EXERCISE OBJECTIVE:
Leave the pictures aside and give back every entry below word for word.

DATA TO EXAMINE:
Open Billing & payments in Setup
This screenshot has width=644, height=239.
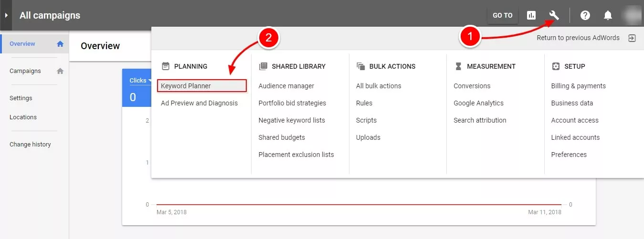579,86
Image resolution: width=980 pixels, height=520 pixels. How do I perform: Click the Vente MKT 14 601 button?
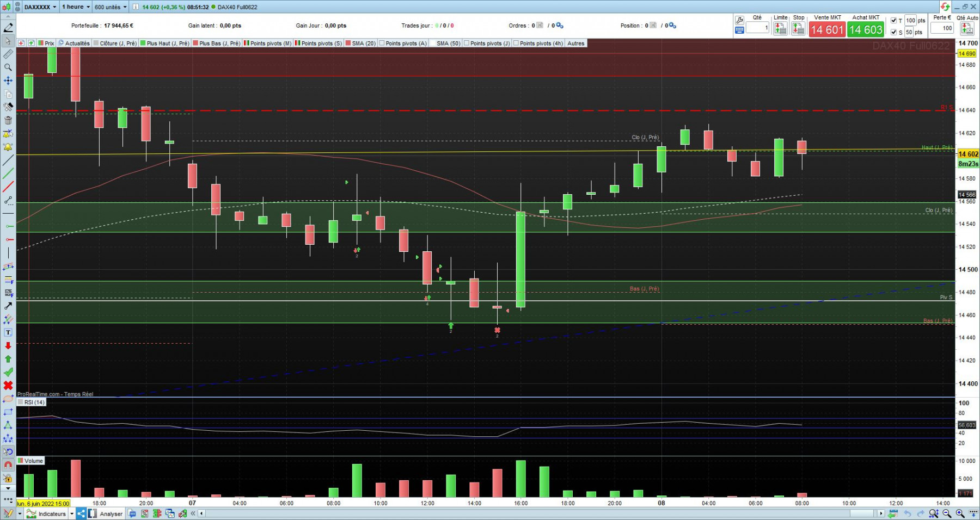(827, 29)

THE COMPLETED TASK:
Open Billing & payments in Setup
This screenshot has width=644, height=239.
579,86
Image resolution: width=980 pixels, height=520 pixels. How do I perform: Click the Vente MKT 14 601 button?
(827, 29)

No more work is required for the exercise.